Each line from the first down to the one containing "Click the 出价 bid amount input field" should be returned exactly as it appears below.

● Recorded information:
Segment Open
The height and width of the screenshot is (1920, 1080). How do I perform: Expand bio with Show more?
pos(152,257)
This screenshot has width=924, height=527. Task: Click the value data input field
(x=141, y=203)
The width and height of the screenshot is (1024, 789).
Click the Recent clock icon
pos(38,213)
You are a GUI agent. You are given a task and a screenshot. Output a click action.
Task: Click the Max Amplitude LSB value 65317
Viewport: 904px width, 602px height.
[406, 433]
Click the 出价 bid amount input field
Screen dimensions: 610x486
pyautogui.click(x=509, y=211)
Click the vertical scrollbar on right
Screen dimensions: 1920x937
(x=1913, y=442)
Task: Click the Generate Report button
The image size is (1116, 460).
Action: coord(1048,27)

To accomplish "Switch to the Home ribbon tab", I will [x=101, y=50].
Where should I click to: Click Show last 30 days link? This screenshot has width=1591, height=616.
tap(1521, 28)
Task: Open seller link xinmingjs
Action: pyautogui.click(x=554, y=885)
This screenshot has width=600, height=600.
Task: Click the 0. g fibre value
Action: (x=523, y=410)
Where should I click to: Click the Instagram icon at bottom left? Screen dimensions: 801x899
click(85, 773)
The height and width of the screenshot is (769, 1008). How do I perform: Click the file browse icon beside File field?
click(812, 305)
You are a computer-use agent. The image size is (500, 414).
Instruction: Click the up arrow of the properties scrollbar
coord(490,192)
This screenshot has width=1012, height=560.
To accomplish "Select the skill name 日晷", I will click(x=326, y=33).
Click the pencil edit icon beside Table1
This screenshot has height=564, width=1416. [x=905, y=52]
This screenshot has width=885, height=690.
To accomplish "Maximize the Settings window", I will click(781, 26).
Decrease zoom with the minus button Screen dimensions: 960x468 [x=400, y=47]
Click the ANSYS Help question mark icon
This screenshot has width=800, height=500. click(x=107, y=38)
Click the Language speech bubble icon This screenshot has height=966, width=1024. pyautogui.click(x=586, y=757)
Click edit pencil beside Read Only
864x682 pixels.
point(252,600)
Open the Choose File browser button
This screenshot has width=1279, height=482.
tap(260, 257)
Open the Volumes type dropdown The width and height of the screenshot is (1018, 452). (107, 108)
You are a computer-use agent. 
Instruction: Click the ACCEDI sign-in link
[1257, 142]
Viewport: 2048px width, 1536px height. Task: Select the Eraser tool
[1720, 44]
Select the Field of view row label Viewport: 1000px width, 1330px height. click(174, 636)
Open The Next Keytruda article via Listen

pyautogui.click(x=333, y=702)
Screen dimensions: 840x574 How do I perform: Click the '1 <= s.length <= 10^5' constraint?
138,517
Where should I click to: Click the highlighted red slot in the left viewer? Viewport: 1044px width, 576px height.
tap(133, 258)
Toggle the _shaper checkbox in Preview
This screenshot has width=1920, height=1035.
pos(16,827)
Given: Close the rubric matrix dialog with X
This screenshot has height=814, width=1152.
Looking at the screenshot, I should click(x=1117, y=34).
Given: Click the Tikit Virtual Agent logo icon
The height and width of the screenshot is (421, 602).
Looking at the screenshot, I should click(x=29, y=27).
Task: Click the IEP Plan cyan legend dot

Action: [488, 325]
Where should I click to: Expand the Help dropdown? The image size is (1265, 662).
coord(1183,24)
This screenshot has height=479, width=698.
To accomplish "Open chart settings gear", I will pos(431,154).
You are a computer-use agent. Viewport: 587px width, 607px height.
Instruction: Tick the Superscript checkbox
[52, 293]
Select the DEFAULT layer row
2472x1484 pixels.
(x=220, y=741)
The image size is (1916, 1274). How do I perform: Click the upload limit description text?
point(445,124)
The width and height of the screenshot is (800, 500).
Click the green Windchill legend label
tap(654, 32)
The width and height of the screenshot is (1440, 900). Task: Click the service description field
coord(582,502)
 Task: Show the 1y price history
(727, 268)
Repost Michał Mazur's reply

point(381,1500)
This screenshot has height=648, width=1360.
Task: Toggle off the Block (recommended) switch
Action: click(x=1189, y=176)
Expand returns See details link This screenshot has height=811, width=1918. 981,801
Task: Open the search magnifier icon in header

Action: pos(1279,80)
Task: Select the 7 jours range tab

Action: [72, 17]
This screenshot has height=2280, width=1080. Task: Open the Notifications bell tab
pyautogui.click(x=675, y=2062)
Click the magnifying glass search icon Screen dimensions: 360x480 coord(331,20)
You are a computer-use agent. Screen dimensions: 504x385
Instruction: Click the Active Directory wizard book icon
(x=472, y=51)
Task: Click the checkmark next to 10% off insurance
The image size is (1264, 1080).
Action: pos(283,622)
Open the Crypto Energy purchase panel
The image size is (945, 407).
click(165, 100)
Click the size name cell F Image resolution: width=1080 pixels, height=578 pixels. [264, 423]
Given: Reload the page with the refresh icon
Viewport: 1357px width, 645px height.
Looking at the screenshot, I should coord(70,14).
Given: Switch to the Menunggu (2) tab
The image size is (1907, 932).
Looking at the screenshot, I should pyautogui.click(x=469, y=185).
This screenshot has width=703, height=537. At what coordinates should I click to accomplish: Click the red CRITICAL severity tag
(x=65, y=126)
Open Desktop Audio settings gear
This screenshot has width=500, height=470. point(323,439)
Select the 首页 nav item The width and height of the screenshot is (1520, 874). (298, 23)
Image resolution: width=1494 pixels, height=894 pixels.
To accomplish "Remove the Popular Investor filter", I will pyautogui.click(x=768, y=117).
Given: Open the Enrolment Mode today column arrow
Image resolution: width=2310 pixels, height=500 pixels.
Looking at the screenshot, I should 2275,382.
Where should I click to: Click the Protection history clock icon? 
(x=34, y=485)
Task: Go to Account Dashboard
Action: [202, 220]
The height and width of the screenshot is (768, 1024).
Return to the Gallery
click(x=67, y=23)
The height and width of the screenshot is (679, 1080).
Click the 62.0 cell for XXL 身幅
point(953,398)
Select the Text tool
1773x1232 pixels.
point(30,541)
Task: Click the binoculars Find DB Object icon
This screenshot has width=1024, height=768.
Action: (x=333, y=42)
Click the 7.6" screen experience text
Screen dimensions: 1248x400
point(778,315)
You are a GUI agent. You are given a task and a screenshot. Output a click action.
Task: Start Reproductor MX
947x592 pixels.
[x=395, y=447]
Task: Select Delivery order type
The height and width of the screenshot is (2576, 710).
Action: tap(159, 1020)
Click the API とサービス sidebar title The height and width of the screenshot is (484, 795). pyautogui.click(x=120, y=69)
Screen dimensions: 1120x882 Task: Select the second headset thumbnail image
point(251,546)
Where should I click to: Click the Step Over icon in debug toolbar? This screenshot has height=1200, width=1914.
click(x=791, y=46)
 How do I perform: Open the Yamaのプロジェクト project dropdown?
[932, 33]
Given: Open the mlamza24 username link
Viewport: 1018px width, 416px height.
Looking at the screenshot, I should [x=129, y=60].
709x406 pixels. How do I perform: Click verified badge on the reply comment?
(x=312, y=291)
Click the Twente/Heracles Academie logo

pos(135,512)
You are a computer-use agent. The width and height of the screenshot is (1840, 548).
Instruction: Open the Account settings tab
Segment Closed
● Output below:
The height and width of the screenshot is (1920, 1080). How do I perform: Expand bio with Show more?
pos(152,257)
This screenshot has width=924, height=527. Task: Click the value data input field
(x=141, y=203)
The width and height of the screenshot is (1024, 789).
Click the Recent clock icon
pos(38,213)
You are a GUI agent. You are given a task and a screenshot. Output a click action.
Task: Click the Max Amplitude LSB value 65317
Viewport: 904px width, 602px height.
[406, 433]
Click the 出价 bid amount input field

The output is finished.